Fig. 7. Adenovirus-mediated expression of STIM1 in irradiated mice leads to recovery of SOCE and fluid secretion.

(A) Salivary gland secretion was assessed in control nonirradiated mice and irradiated mice that received AdCMV–green fluorescent protein (GFP) or AdCMV-STIM1GFP in salivary glands 15 days after irradiation with saliva collection done at 30 days after irradiation (12 mice each with AdCMV-GFP or AdCMV-STIM1GFP). (B) Thapsigargin-mediated Ca²⁺ release and influx were measured in acini from control (220 acini from three mice), IR-AdCTL (210 acini from three mice), and IR-AdSTIM1 (200 acini from three mice) mice. (C) Quantitation of data from (B). **P < 0.01, comparing indicated value with IR-AdCTL (A and C). (D) Model showing the early consequences of radiation treatment and mechanisms underlying persistent loss of salivary secretion.
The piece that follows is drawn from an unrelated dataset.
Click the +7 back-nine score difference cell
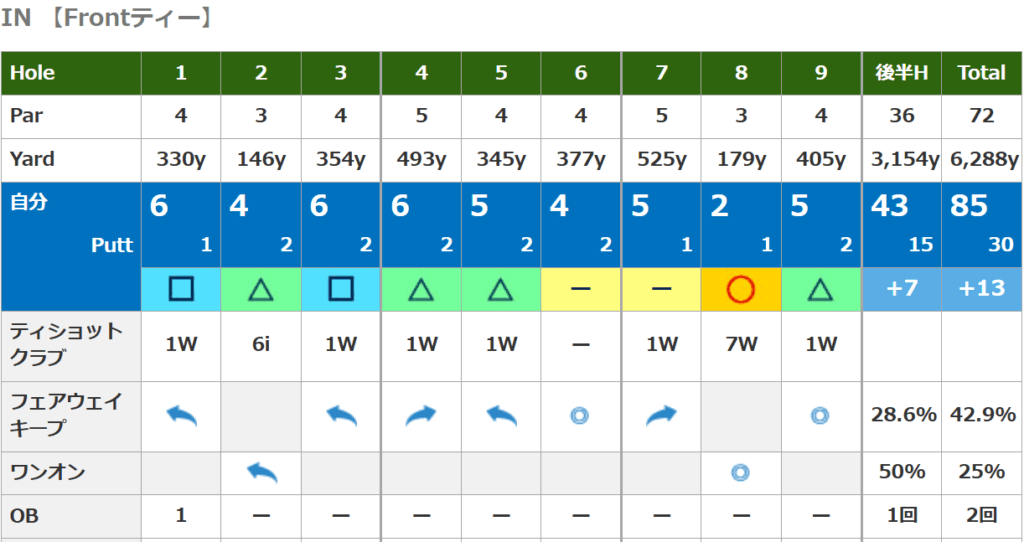This screenshot has width=1024, height=542. [x=902, y=289]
Effects of irradiation (black arrows) lead to TRPM2 activation. TRPM2-mediated Ca²⁺ entry causes an increase in [Ca²⁺]_mt and ROS, depolarization of ψ_m, and caspase-3 activation, which lead to loss of STIM1 (solid red arrows). Consequently, SOCE is reduced, which attenuates agonist-stimulated sustained increases in [Ca²⁺]_i that are required to activated Ca²⁺-dependent ion channels that drive fluid secretion (red dashed arrows).